— Source —
After the lodging of the application, the court shall examine whether the preliminary injunction is in accordance with the object pursued by the applicant and that there is just cause and legitimate interest in the application.

Moreover, the implementation of the Directive 2014/104/EU introduced specific regulation regarding the disclosure of evidence in order to bring legal action for damages arising from infringements of the competition law.

In this case, the evidence requested may refer to (i) the identification of the infringers and aggrieved parties, (ii) the infringement itself, or (iii) the identification, volume and prices of the products and services affected by the infringement.

Disclosure or preliminary injunction under SCPA is very limited and does not include the taking of witness testimonies.

The exhibition of documents is always administered by the court.

The party against whom the preliminary injunction is lodged may object to the injunction on the grounds that it is not justified. In this case, parties shall be summoned to attend a hearing after which the court shall issue a decision.

In addition, when it comes to injunctions regarding legal action for damages arising from infringements of competition law, the SCPA foresees the possibility of (i) removing sensitive sections, (ii) limiting the number of people that can examine the documentation, (iii) instructing experts to produce summaries of the information in an aggregated non-confidential form.

The party who is filing a preliminary injunction shall cover the costs incurred by individuals who participate in the injunction. For this purpose, the party shall provide a security when filing the preliminary injunction.

With the limitations set forth above, it is possible to file a preliminary injunction against third parties in some cases if they are in possession of the document to be exhibited, provided it is duly identified. For instance, case no. (ii) described above.

The injunction proceedings are the same regardless of the person against whom it is filed.

Under Spanish jurisdiction, discovery is not allowed and disclosure is limited to certain cases and documents (see above, section 5.2 Discovery and Third Parties).

Parties are not obliged to disclose documents that have not been requested by the counterparty and admitted by the court either during the preliminary injunction proceedings or proposed and admitted during the hearing that takes place after the filing of the lawsuit.

See section 5.1 Discovery and Civil Cases and section 5.3 Discovery in Your Jurisdiction.

Spain recognises the concept of legal privilege in the Organic Act on Judiciary Power. As a rule, communications between an attorney and their client are confidential and therefore an attorney shall not be compelled to declare any facts or news that come to their knowledge due to their professional activity.

The law does not distinguish between external and in-house counsel. However, courts tend to make such distinction in accordance with the judgment issued by the EU Court of Justice on September 14th 2010, Case C-550/07 P – Akzo Nobel Chemicals and Akcros Chemicals/Commission.

Once the court has issued the injunction, the party must always disclose the document.

Refusal to comply with the request can lead to the adoption of measures, such as (i) considering the fact admitted for the purposes of the subsequent trial, (ii) issuing of an order to enter and search the premises where the relevant document may be, or (iii) considering the copy of the document submitted by the applicant to be authentic.

— List of tasks —
**a.** Answer the following about the passage on disclosure in Spanish civil proceedings.
(i) In which act does Spain recognize the concept of legal privilege?
(ii) What must a party provide when filing a preliminary injunction?
(iii) What does disclosure or preliminary injunction under SCPA not include?
**b.** Continue the passage on disclosure in Spanish civil proceedings from its last sentence, keeping its formal tone.

— Data excerpt —
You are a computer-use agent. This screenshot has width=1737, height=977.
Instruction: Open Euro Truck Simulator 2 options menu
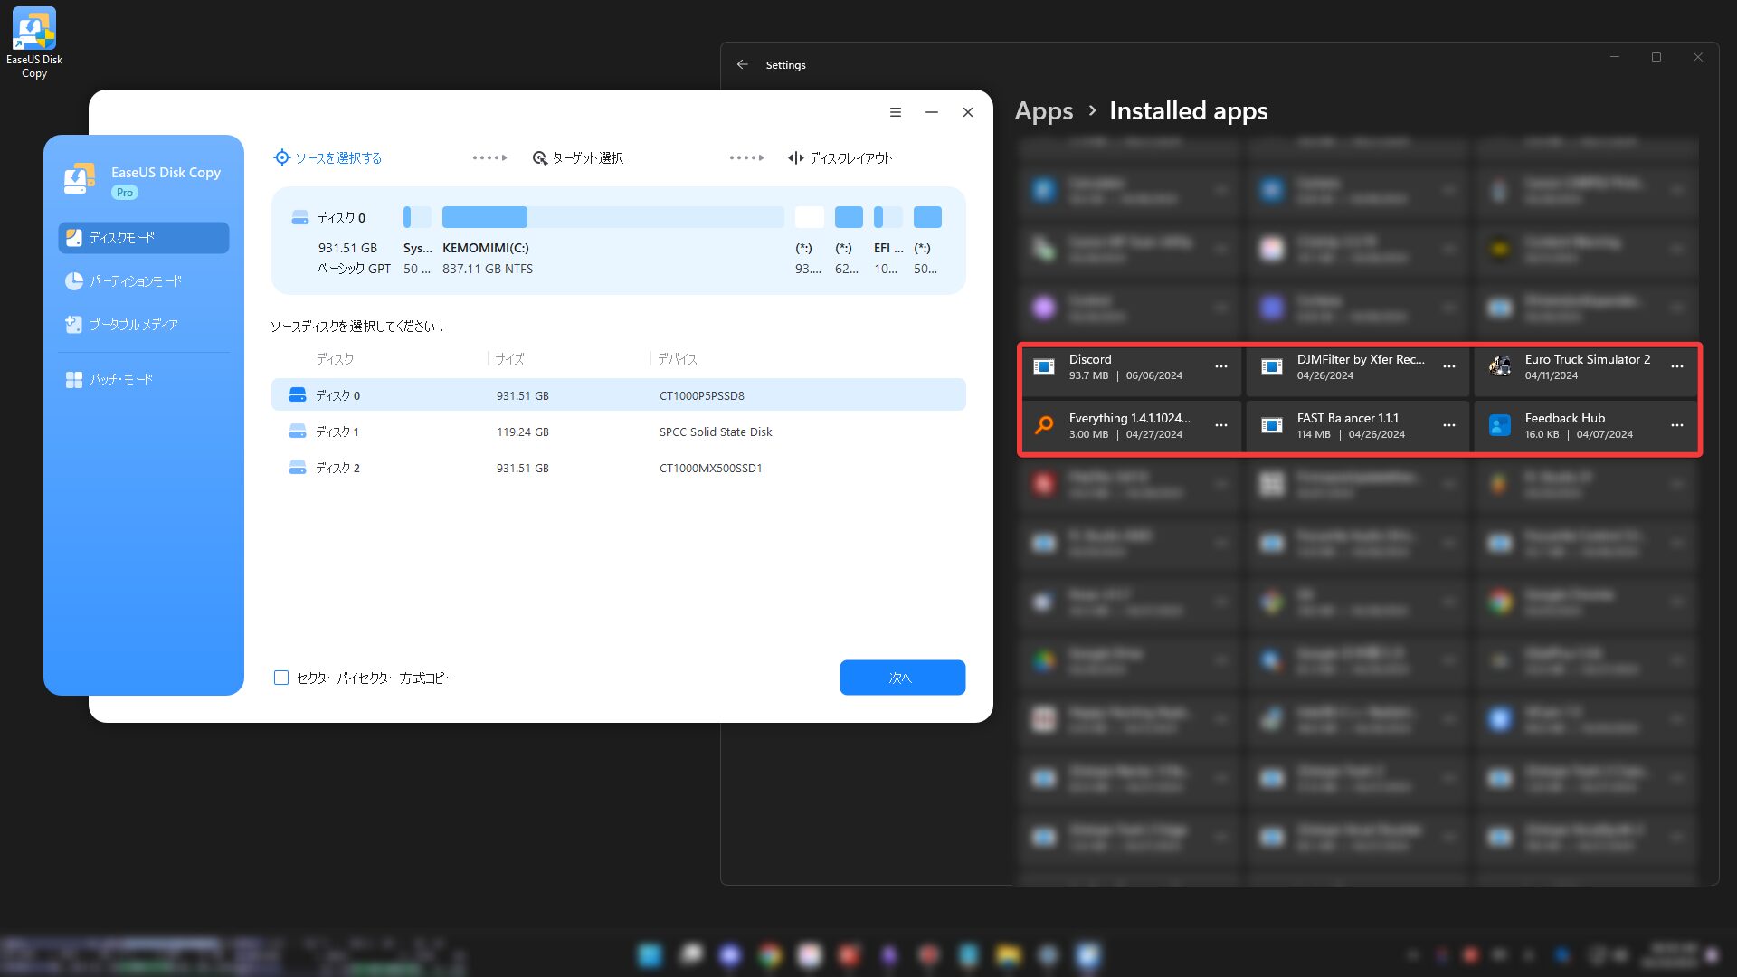tap(1676, 366)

— Solved tasks —
**a.**
(i) The Organic Act on Judiciary Power.
(ii) A security, to cover the costs incurred by individuals who participate in the injunction.
(iii) The taking of witness testimonies.

**b.**
The SCPA establishes that the court may order an injunctive relief in the following circumstances:

  • if the injunctive relief is aimed exclusively at guaranteeing the effectiveness of the judicial protection that may be granted in a possible affirmative judgment, to ensure that it cannot be prevented or hampered by situations occurring while the relevant proceedings are still pending;
  • if the injunctive relief cannot be replaced by another measure equally effective for the purposes of the preceding paragraph but is less burdensome or damaging for the defendant.

The applicant must comply with the following requirements:

  • an injunctive relief may only be awarded if the applicant justifies, during the course of the proceedings that, in the current case, failure to award an injunctive relief could prevent or hinder the effectiveness of the protection that may be granted in the event that an affirmative judgment is ultimately passed.
  • together with the applicant’s request for an injunctive relief, the applicant must also submit the details, arguments and documentary evidence allowing the court, without forejudging the merits of the case, to make a provisional and circumstantial judgment in favour of the basis of their claim. If the applicant lacks such documentary evidence, they may offer other forms of evidence, which the applicant must propose in due form in the same brief.
  • unless expressly decided otherwise, the applicant for the injunction must post sufficient security, in a swift and effective manner, to compensate for the damages that the adoption of the injunction may cause to the defendant’s estate.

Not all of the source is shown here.